Ce mercredi sur les coups de 15h, les Huuhkajat et la Sbornaya se feront face sur l'île Krestovski dans le cadre d'un duel couperet, qui pourrait ouvrir les portes des huitièmes de finale de l'Euro 2020 aux premiers nommés. Au cœur d'un tournoi continental aux accents déjà géopolitiques, Finlandais et Russes entretiennent un passif historique méconnu, capable de planer au-dessus de l'arène de Saint-Pétersbourg tel un sniper tapis, jadis, dans la neige.

Avant d’entrer en guerre civile en 1918, la Finlande telle que nous la connaissons actuellement faisait partie intégrante de l’Empire russe. Devenue indépendante seulement un an avant le bain de sang dicté par les milices, celle-ci a un rapport étroit et déroutant avec son voisin aux onze fuseaux horaires : sa propre guerre civile est calquée sur le « modèle » russe. D’un côté, les « rouges » communistes, de l’autre les « blancs » acquis à la cause du gouvernement et des forces au pouvoir. Si ce sont les seconds qui ont triomphé avec l’aide des Allemands, la Finlande libre n’a pas tardé à recroiser son meilleur ennemi, désormais soviétique, sur les rives gelées des lacs de Carélie. Encore aujourd’hui, certains y repensent. Un match de football à Saint-Pétersbourg, cité proche des blessures profondes de Petrozavodsk et point de crispation d’un cessez-le-feu en 1944, ne peut-il que les raviver ?
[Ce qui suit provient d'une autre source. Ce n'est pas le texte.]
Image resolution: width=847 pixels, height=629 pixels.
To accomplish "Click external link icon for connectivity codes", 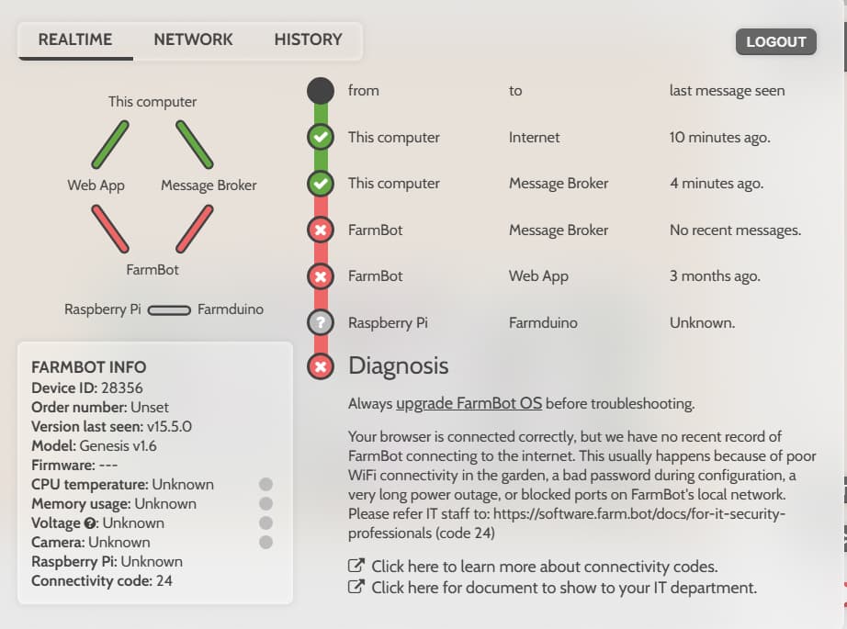I will 356,567.
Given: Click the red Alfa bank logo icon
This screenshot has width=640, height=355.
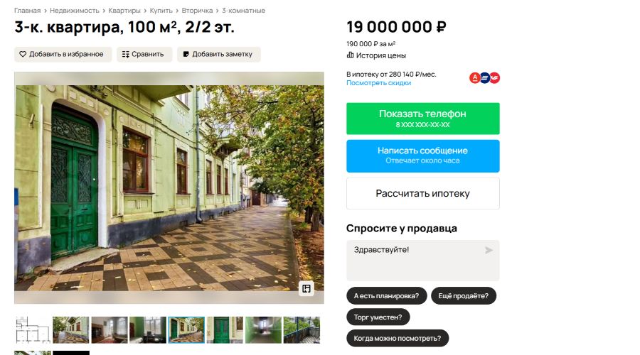Looking at the screenshot, I should click(x=475, y=77).
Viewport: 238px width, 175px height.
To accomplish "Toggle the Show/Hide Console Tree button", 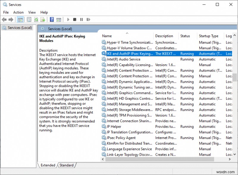I will (20, 19).
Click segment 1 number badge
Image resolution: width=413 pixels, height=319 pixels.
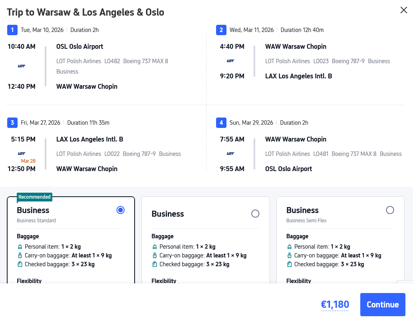coord(12,30)
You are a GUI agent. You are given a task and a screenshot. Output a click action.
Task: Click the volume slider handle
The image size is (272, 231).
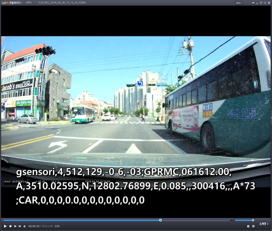253,220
 Poutine est dans une optique de guerre permanente pour renforcer son pouvoir. La version du Kremlin, remise sur la table en 2020, est d’imputer un génocide au régime finlandais durant la guerre de Continuation.

La Mort blanche

La Carélie. Ou devrait-on dire les Carélies tant l’infime partie encore finlandaise et celle orientale, sous giron bicéphale, mais longtemps largement finnophone, se regardent dans un miroir de glace depuis plus de 70 ans. De cette vaste région au nord-est du pays de Sami Hyypiä, berceau de la culture finlandaise et de la langue finnoise, ressort un interminable combat du siècle passé : la guerre de Continuation. En face, le front de Carélie et l’Armée rouge, quatre années d’usure (1941-1945) et l’invasion, toute proche. Alliée de circonstance de l’Axe, la Finlande voit midi à sa porte : l’opération Barbarossa menée par l’Allemagne nazie ouvre une fenêtre de tir à Carl Gustaf Emil Mannerheim, maréchal et commandant en chef des armées fidèles à Helsinki. Sauf que la reconquête des territoires cédés à l’URSS lors des trois mois de la guerre d’Hiver est une chimère : malgré le sisu finlandais (notion équivalente au fighting spirit irlandais) par moins 40 degrés, les Soviétiques ont l’armement dernier cri, les blindés et l’aviation de leur côté. Leurs rangs grossissent de semaine en semaine avec l’afflux des brigades partisanes : Staline a retenu la leçon et annexe la récalcitrante Carélie, acte ratifié par le traité de Paris en 1947.

Depuis, la plaie est béante. Mais la résilience symbolique d’un homme niché entre les isthmes, à même la neige, donne l’espoir qu’un jour, tout redeviendra comme avant : Simo Häyhä, dit « la Mort blanche » . Un fermier devenu le sniper d’élite le plus létal de l’histoire avec 505 soldats soviétiques abattus en cent jours à l’aide d’un M28 inadapté. De là à ce que les Huuhkajat de Markku Kanerva s’en imprègnent dans l’ancienne Leningrad, à une semaine de l’été ? Après tout, bien des observateurs faisaient de la Finlande de la chair à canon dans ce groupe B, des fermiers à l’allure coubertine.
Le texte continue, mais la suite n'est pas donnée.